Medicine need not be practiced through the lens of litigation. Recording the relevant information for your thought processes, however, will only help should that be where you end up.
A 61-year-old woman visited Dr. GOS, gynecologic oncology surgeon, on the referral from her OB/GYN for suspected endometrial cancer. Findings from a D&C performed several days earlier detected endometrial adenocarcinoma.
Dr. GOS took a history of significant hypertension but no diabetes or hypothyroidism, or cardiac, pulmonary, gastrointestinal, renal, or central nervous system disorders. The patient’s BMI was 39.
Dr. GOS’ impression was Grade 1 endometrial cancer and the patient consented to a total abdominal hysterectomy, bilateral salpingo-oophorectomy, and retroperitoneal lymphadenectomy – plus cytoreduction if necessary. A paragraph in Dr. GOS’ four-page printed informed consent form explained a risk of blood clots at 1%-2% and advised that “typical measures we take to minimize this risk include prophylactic stockings and early ambulation after surgery.” The paragraph concluded by stating that “DVT and PE can be treated with blood thinning medications, but PEs are serious and can result in sudden death.”
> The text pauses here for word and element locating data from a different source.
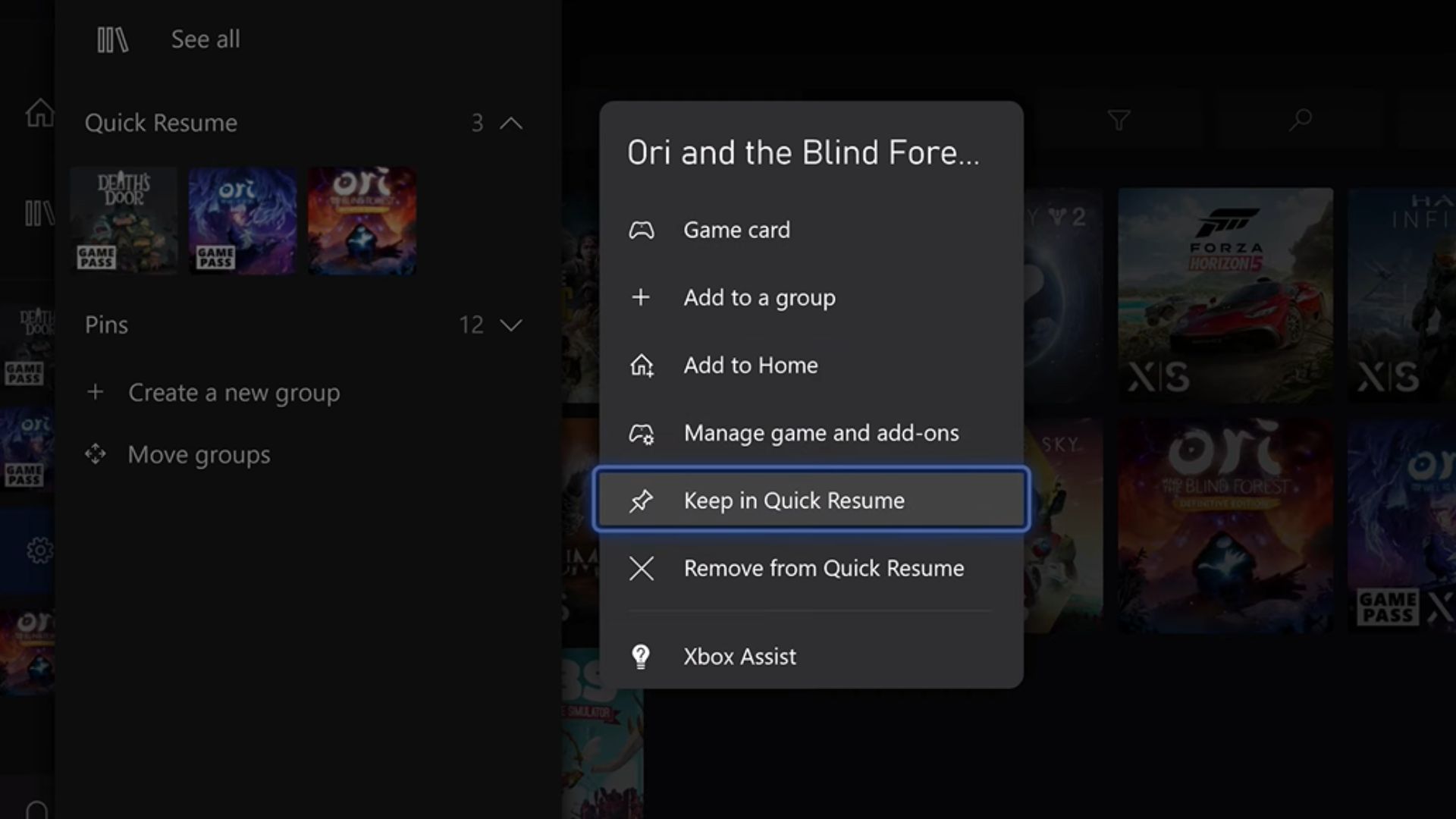This screenshot has width=1456, height=819.
Task: Click Create a new group
Action: coord(234,393)
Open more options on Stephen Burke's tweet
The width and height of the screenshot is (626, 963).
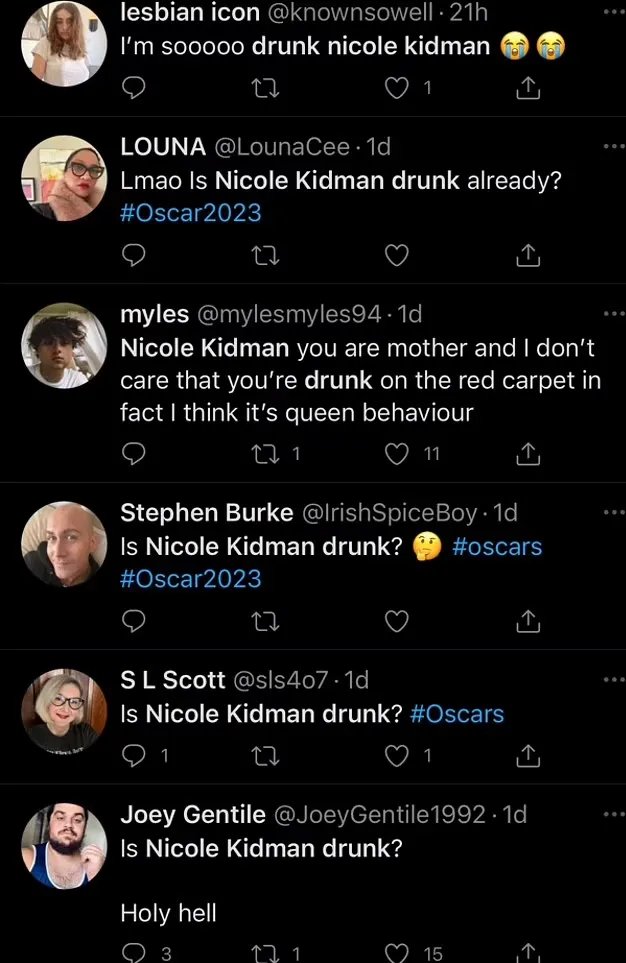click(x=613, y=513)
Prior to the surgery, Dr. GOS wrote prophylaxis orders for venous thromboembolism, noting the patient’s moderate risk for DVT. Though the “high-risk” category on the hospital risk level form included patients with major abdominal or pelvic surgery, Dr. GOS did not consider the patient as high risk. Starting on post-op day two, the patient received Lovenox and mechanical thromboprophylaxis for the remainder of her hospital stay.
On the patient’s discharge five days post-op, Dr. GOS ordered a home health nurse to assist the patient. He did not include any medication or mechanical prophylaxis for DVT or PE in his discharge orders, but he did include a two-wheeled walker and medications for nausea and pain. The patient was to see Dr. GOS again in three weeks. The home health nurse did not contact Dr. GOS with any concerns during those three weeks.
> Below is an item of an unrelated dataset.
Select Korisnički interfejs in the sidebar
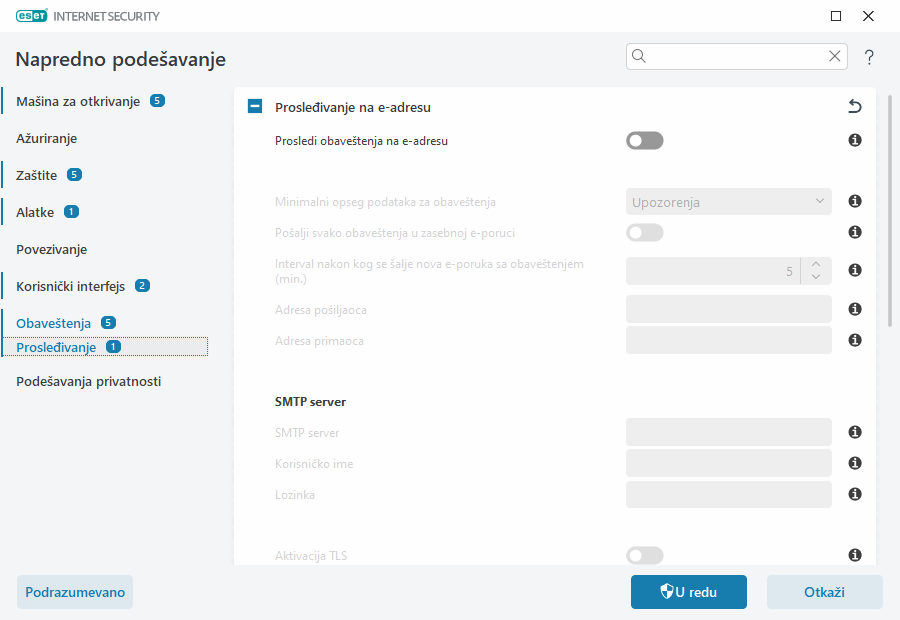Image resolution: width=900 pixels, height=620 pixels. (x=70, y=286)
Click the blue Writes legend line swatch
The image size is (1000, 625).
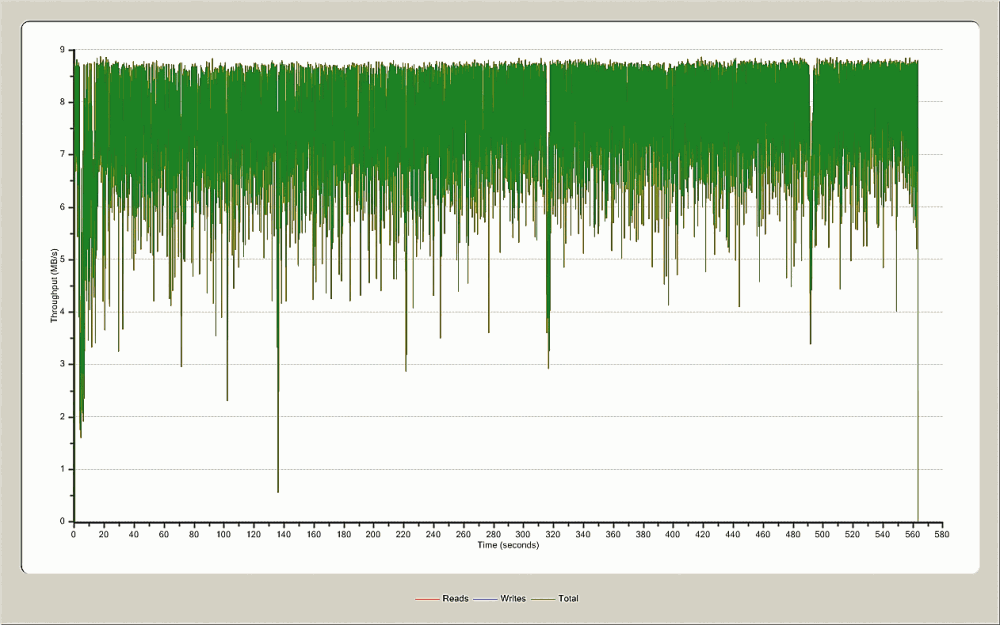pyautogui.click(x=485, y=599)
During the patient’s follow-up visit, Dr. GOS noted no complaints of leg pain. Though Dr. GOS did not chart it, the patient later said that she needed to use the walker and that Dr. GOS advised her to do more walking without the device. The patient asked if she could go on an out-of-town trip and Dr. GOS said that would be okay. Dr. GOS removed the patient’s stitches.
Three days later, the patient was admitted to the ER with signs and symptoms of deep vein thrombosis in her right leg. She relayed that on getting up from the toilet the day before, she felt sudden, 10 out of 10 pain associated with numbness. At the ER, she commented to the healthcare providers that she had not been ambulating following her surgery as much as she thought she was supposed to.
A chest CT angiogram revealed extensive bilateral pulmonary emboli and thromboembolic occlusions in several arteries. A thrombolysis surgery was successful but ischemia to the right leg required an above-knee amputation. The patient sued Dr. GOS for allegedly mismanaging her DVT risk and the legal dispute was resolved informally without trial.
In his deposition, Dr. GOS testified on the course of his treatment of the patient. When the patient’s attorney asked why he did not order post-discharge Lovenox, Dr. GOS stated that other than increasing physical activity, the standard of care in gynecologic oncology at that time was to not continue anti-thrombotic prophylaxis for surgical patients with no complications. When asked to explain the basis for that comment, Dr. GOS cited to medical literature of the American College of Obstetrics and Gynecology. The plaintiff’s attorney followed up by asking Dr. GOS if he was familiar with an article from Chest magazine from several years prior titled “Prevention of VTE in Non-Orthopedic Surgical Patients.” Dr. GOS responded that he was not familiar with that article.
Citing to literature for justification of medical care carries the risk that the facts and assumptions in the articles may differ from the case at hand. Opposing attorneys will also attempt to introduce other articles into evidence offering different guidance. Defense counsel can well manage these evidentiary skirmishes, but the time spent on such exchanges probably do not advance a physician’s case with the jury.
A better impression for jurors is a physician who can show in the medical record his or her thought processes for major decisions or who can recount a discussion with the patient on his or her recommendations regarding significant risks.
Again, this does not mean practicing medicine with one eye on the courtroom. But if you do end up in litigation, doing those things that a juror would expect from his or her own physician will count for a lot.